- _READING TEXT_:
I was able to run a logistic regression on a single phenotype (code below for reference), but it took a long time—7 minutes. I’m wondering what is making it take so long, and whether there’s a way to parallelize this that I’m not taking advantage of. My guess is that Hail already does this under the hood (such that when we figure out how to run regression on multiple phenotypes, it will go faster than just running them serially), but I’m not sure.

One guess I have for why this is taking so long is that the burden_mt3 I’m using is just a few commands away from the mt_snps described in this post. Since mt_snps seems like it might be so complicated an expression that I can’t even write it to disk, I wonder whether a lot of processing to materialize burden_mt3 is occurring after I run the regression.

So, one thing I’m going to try next is to write intermediate matrixtables to disk and then (re-)read them. My hope is that this way, Hail won’t have to keep track of and run all the statements each time I do something to materialize the matrixtable.

- _RECORDS SHOWN_:
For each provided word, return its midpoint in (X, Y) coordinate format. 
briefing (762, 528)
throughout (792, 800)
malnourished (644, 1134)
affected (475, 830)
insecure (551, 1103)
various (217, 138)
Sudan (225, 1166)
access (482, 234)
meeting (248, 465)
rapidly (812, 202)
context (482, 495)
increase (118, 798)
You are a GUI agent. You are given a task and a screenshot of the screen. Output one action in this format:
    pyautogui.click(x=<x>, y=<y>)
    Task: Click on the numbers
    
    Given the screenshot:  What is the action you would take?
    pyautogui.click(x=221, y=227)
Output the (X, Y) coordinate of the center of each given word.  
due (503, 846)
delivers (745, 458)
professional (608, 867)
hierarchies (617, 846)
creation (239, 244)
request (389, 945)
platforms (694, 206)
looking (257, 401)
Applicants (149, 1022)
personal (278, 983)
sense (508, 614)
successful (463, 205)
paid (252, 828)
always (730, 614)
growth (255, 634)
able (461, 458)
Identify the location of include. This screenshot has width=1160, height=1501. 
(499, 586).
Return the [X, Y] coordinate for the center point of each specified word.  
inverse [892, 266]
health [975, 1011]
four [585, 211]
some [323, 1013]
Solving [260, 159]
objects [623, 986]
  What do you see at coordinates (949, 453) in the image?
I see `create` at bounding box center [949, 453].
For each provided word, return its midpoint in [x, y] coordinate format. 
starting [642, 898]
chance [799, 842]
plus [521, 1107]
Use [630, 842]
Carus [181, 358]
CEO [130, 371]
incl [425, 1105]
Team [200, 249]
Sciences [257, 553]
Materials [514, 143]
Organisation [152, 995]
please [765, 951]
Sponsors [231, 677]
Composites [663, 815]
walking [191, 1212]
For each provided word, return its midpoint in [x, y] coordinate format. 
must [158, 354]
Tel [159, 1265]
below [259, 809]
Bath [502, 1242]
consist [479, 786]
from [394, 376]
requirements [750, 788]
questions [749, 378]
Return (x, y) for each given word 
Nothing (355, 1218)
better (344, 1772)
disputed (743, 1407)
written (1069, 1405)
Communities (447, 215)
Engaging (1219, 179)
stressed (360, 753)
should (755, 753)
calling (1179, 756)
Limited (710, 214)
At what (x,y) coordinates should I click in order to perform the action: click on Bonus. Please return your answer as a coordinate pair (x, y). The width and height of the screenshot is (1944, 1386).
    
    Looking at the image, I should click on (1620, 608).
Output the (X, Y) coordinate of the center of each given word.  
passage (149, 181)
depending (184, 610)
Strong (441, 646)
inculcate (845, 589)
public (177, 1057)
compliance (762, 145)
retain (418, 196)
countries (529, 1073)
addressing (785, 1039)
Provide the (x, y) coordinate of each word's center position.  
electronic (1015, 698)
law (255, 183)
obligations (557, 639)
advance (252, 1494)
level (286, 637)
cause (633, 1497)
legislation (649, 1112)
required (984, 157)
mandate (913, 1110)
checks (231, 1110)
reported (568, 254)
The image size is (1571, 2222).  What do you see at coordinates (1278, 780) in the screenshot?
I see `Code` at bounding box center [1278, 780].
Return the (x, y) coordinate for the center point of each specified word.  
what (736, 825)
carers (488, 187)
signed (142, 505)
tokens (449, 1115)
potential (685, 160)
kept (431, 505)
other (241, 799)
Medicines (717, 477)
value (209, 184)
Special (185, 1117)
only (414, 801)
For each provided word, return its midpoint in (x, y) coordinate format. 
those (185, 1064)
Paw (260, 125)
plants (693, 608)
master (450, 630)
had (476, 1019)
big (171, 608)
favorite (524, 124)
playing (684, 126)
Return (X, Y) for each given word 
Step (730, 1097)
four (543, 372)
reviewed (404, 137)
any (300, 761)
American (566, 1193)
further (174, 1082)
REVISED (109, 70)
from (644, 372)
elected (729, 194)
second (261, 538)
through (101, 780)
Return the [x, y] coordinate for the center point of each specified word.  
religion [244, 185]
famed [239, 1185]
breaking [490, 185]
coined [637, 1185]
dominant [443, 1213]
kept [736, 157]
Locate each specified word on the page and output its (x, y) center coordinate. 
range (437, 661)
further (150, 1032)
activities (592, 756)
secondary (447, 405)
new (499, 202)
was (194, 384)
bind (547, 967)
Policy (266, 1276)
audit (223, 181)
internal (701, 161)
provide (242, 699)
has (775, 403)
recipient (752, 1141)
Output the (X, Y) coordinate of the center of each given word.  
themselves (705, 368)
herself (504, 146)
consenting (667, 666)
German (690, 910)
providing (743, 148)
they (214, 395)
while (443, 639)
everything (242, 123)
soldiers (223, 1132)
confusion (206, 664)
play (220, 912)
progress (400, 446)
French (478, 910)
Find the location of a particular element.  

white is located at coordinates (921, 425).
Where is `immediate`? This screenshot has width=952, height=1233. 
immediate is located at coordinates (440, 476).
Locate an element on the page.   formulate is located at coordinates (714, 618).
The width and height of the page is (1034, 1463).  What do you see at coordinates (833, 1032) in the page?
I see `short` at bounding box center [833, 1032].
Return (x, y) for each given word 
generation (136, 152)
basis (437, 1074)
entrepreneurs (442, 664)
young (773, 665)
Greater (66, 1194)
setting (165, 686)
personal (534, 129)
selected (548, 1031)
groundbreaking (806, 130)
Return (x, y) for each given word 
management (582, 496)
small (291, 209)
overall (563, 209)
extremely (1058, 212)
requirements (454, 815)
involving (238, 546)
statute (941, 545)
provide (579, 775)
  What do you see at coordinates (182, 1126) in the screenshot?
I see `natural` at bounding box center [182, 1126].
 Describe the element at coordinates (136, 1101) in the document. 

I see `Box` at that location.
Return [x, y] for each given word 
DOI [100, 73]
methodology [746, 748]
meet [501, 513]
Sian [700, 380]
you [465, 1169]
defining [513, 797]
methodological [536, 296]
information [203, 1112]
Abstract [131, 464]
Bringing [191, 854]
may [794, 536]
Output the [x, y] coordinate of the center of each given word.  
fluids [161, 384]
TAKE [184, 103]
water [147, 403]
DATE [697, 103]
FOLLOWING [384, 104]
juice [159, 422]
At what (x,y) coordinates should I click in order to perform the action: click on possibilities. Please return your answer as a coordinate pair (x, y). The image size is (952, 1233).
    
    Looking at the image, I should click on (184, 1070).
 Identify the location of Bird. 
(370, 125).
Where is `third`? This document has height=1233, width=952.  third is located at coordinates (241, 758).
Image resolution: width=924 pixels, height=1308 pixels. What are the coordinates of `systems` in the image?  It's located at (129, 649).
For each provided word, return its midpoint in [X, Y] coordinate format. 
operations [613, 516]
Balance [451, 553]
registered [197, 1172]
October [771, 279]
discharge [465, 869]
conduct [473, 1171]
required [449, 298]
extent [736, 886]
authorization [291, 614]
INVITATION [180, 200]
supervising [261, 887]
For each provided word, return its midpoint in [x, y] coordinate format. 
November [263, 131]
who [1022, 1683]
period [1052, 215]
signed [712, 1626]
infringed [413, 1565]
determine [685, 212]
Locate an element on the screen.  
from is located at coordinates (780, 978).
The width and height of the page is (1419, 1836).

- _TASK SET_:
1. In the records, copy out the lines from the one containing "elected (729, 194)" up to and including the one containing "kept [736, 157]".
2. Continue the forum post about slow logistic regression in Hail from its final sentence.
The records are unrelated to the text on slow logistic regression in Hail.

- _THE RESULTS_:
1.
elected (729, 194)
second (261, 538)
through (101, 780)
Return the [x, y] coordinate for the center point of each specified word.  
religion [244, 185]
famed [239, 1185]
breaking [490, 185]
coined [637, 1185]
dominant [443, 1213]
kept [736, 157]

2.
%%time 

regression_results3 = hl.logistic_regression_rows(
    test = 'wald',
    y=burden_mt3.phecode_275_5.has_phenotype,
    x=burden_mt3.n_variants,
    covariates=[1.0,
                burden_mt3.sample_data.p22009_a1,
                burden_mt3.sample_data.p22009_a2,
                burden_mt3.sample_data.p22009_a3,
                burden_mt3.sample_data.p22009_a4,
                burden_mt3.sample_data.p22009_a5,
                burden_mt3.sample_data.p22009_a6,
                burden_mt3.sample_data.p22009_a7,
                burden_mt3.sample_data.p22009_a8,
                burden_mt3.sample_data.p22009_a9,
                burden_mt3.sample_data.p22009_a10]
)
CPU times: user 538 ms, sys: 17 ms, total: 555 ms
Wall time: 7min 2s

UPDATE: I started reading/writing intermediate matrixtables, and got a 70x speed-up:

CPU times: user 54 ms, sys: 7.24 ms, total: 61.2 ms
Wall time: 5.67 s

If this isn’t emphasized in the Hail documentation (as I don’t believe it is), I think it could really help! In retrospect, I was probably spending a long time just asking the cluster to run the same code over and over again to materialize basically the same matrixtable with slight modification.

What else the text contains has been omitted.